By Bloomberg · Krystal Chia
Rates for giant Capesize ships, typically used to carry raw materials such as iron ore, plunged 90% from a September peak to less than $4,000 a day based on an index that tracks their earnings. A wider Baltic Dry Index more than halved in January to hit the lowest since 2016, as the worsening outbreak brought an already-weak freight market because of the Lunar New Year to its knees.
The plunge in shipping rates underscores just how much pull China has in global commodities markets, with the virus upending everything from oil futures to copper prices.
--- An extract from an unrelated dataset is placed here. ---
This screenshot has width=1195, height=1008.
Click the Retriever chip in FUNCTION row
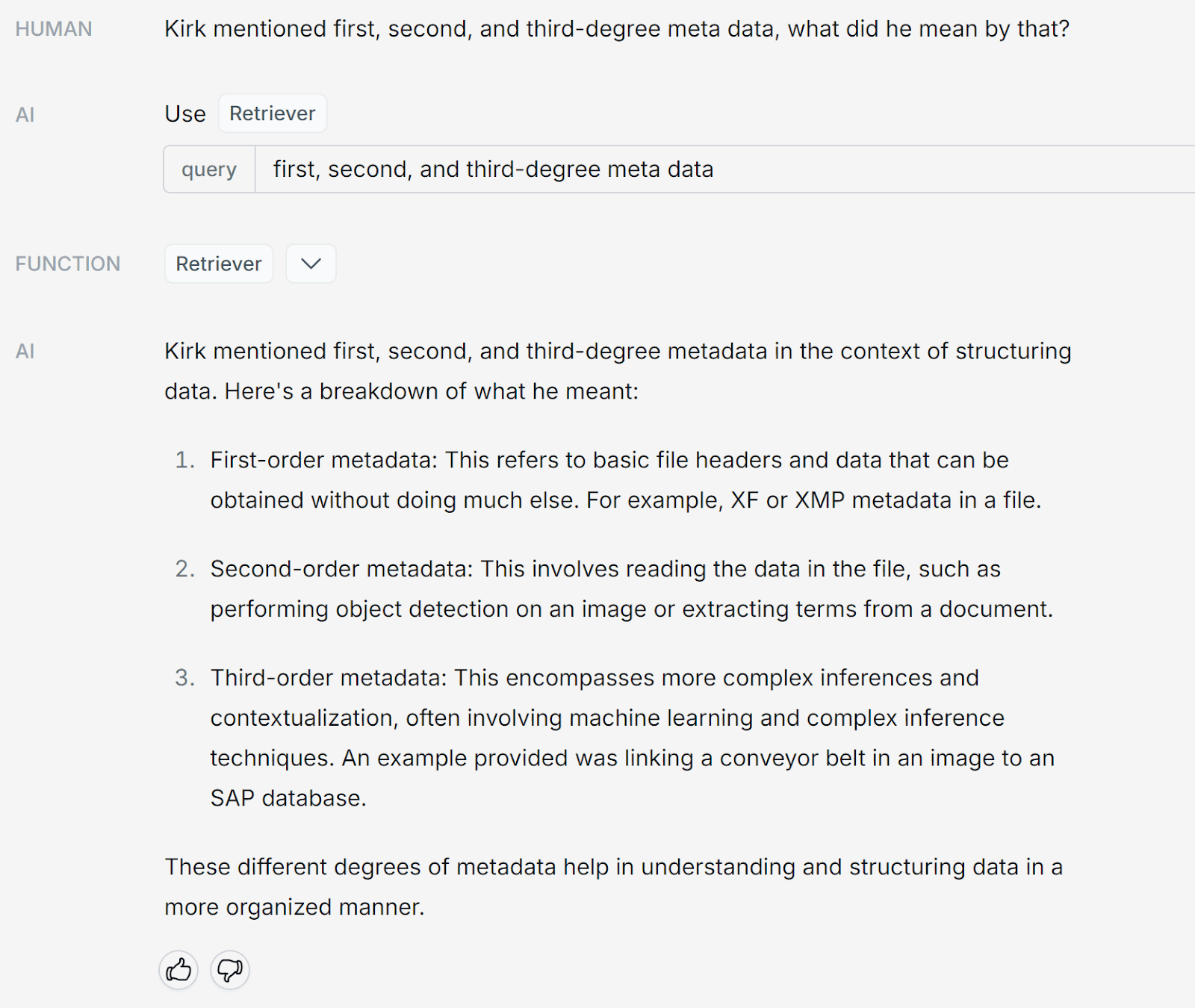click(x=218, y=264)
"Weakness is expected to persist amid uncertainty about how long the virus effects will last," said Ralph Leszczynski, head of research at shipbroker Banchero Costa & Co. Seasonally, rates are already low in January because of the Lunar New Year and lower demand out of Brazil on bad weather, and the virus is an added bearish factor, Leszczynski said.
Iron ore is the biggest dry-bulk cargo by volume, with annual seaborne flows totaling about 1.6 billion tons as vessels carry the key steel-making ingredient from giant mines in Brazil and Australia to users in China and Europe.
Miners have downplayed concerns. Australia's Fortescue Metals Group said concern over the virus is impacting sentiment rather than the physical trade in iron ore. Separately, Brazil's Vale said operations at Asian ports are normal.